*** Exercise inputs
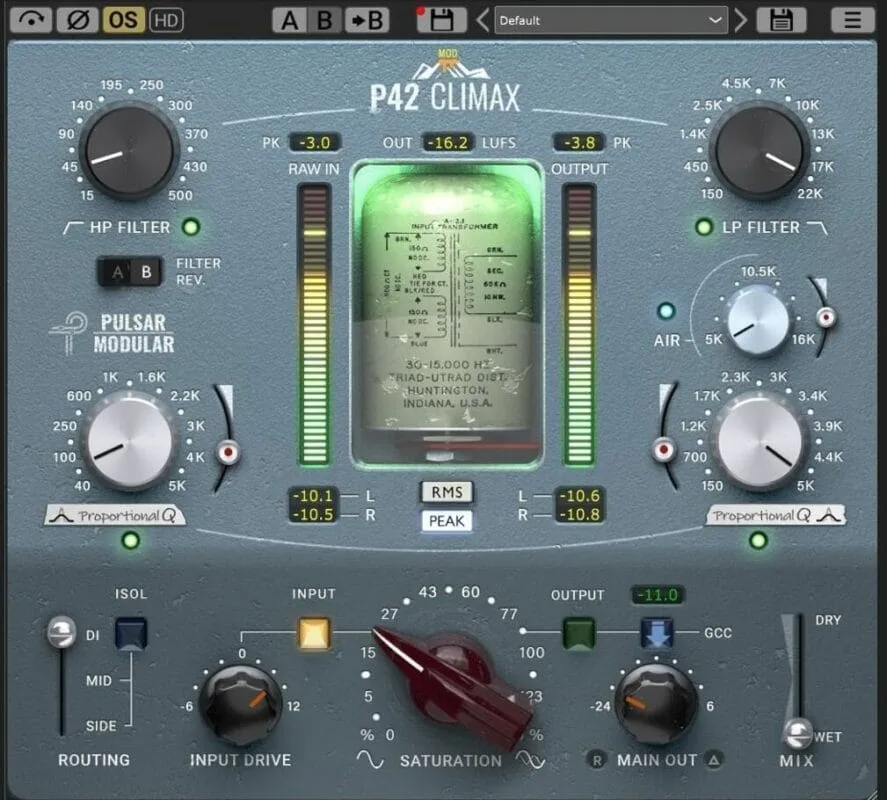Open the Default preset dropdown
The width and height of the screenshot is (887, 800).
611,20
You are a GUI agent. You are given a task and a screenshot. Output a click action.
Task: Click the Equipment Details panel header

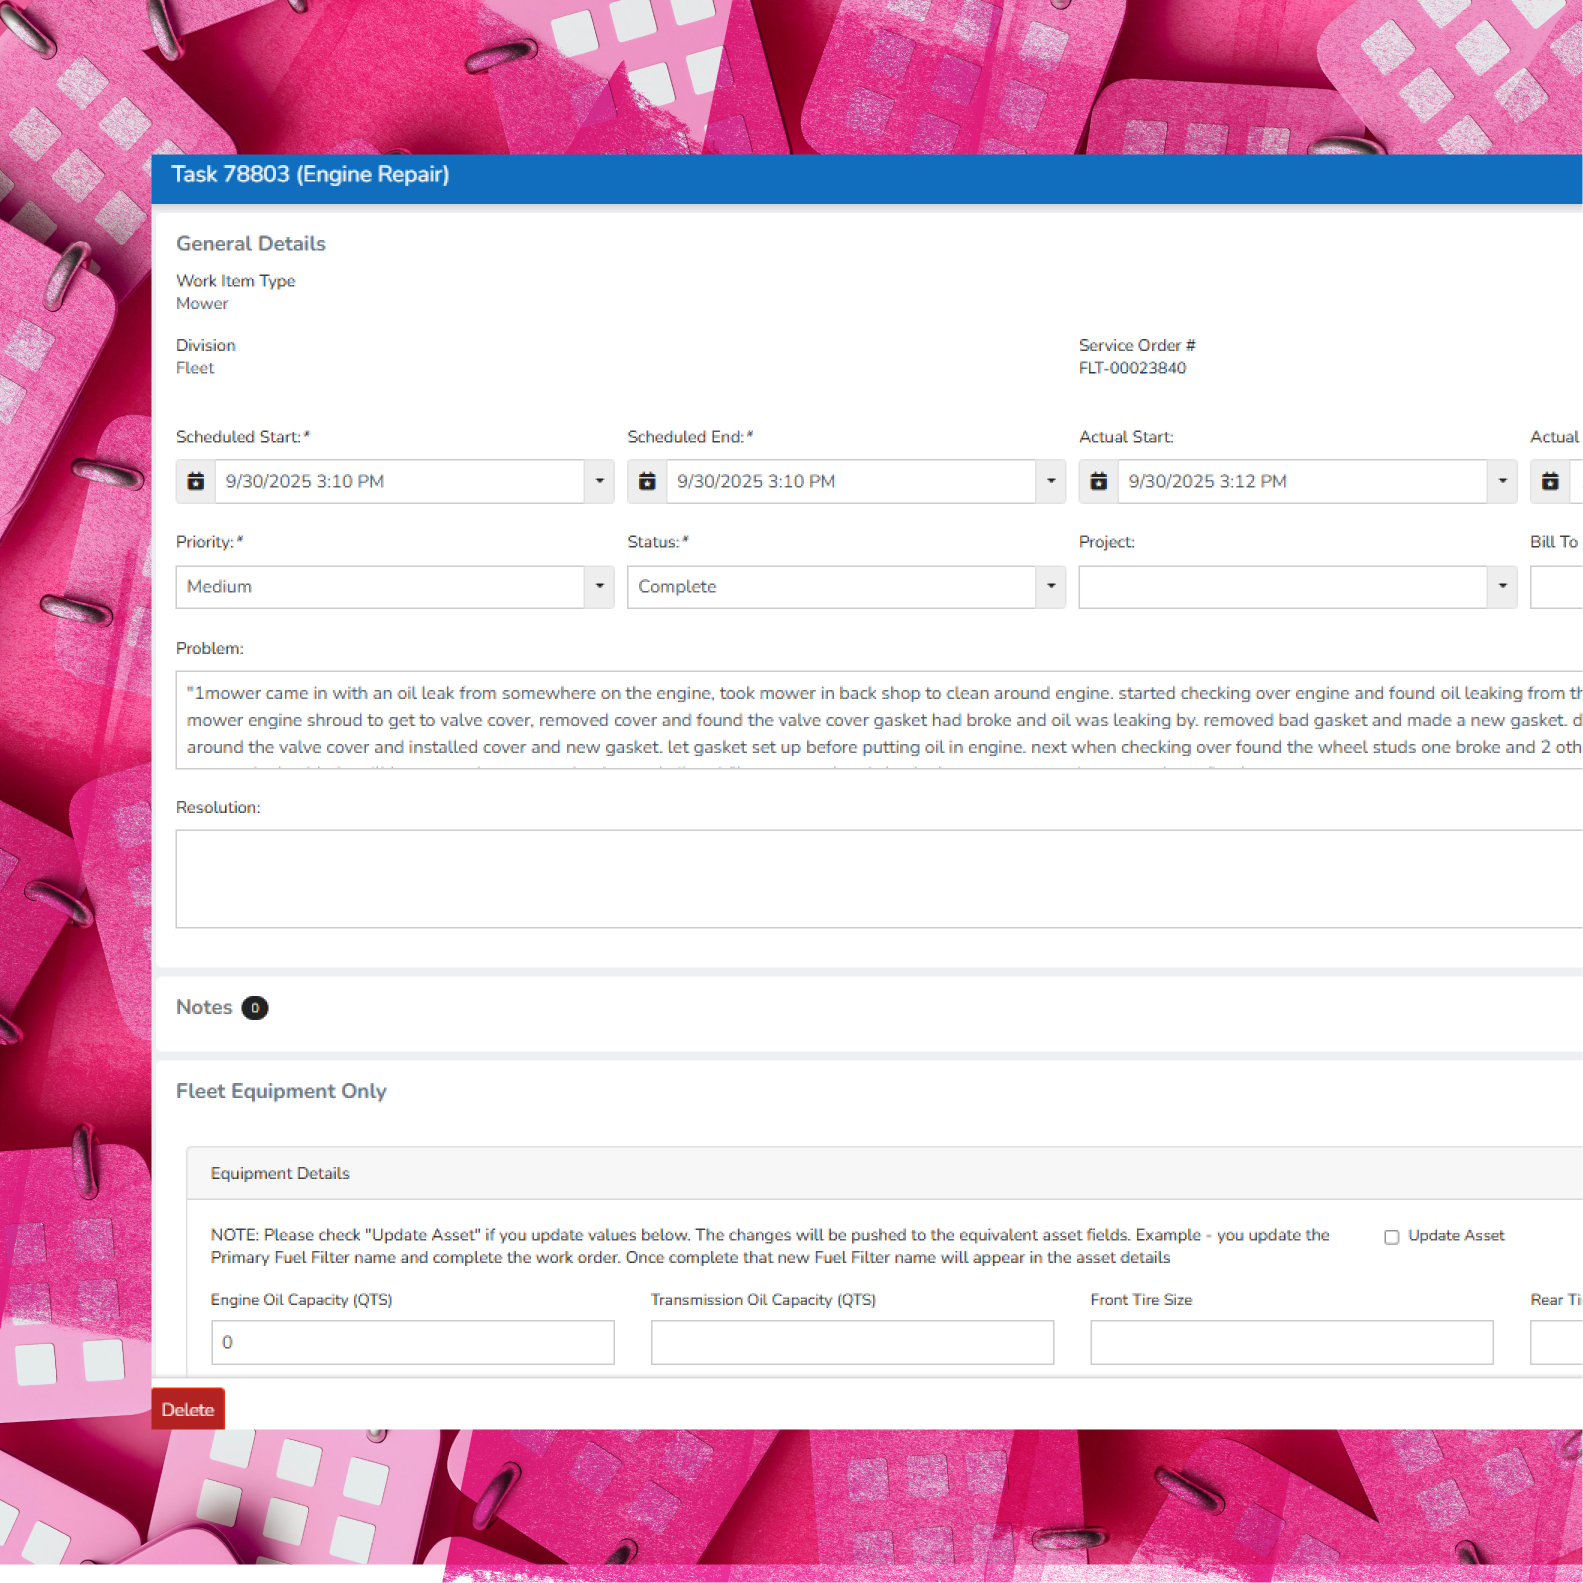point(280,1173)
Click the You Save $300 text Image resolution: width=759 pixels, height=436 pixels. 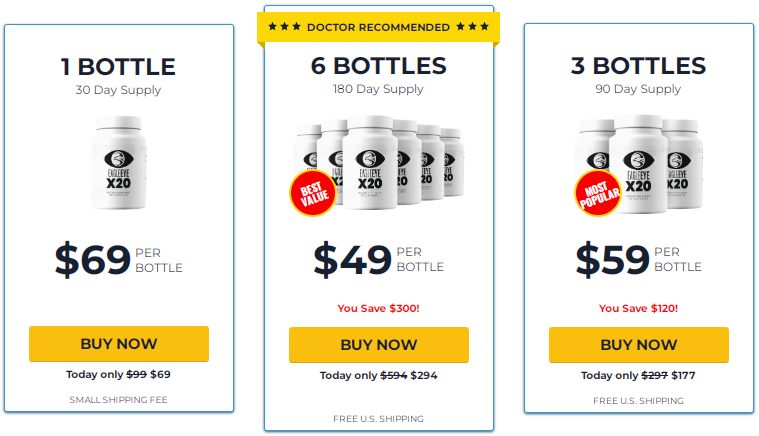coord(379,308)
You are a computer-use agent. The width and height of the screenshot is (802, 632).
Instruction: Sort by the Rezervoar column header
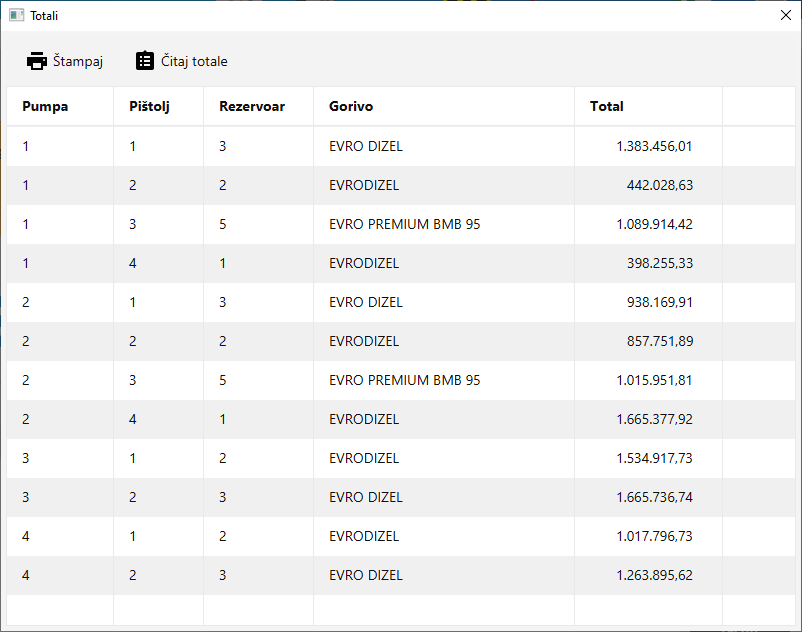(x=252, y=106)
******
Your task is to repeat exactly the lines from the one containing "Instruction: Sort by" through the end of the material, both included, and only those, without pictures.

Instruction: Sort by the Rezervoar column header
(x=252, y=106)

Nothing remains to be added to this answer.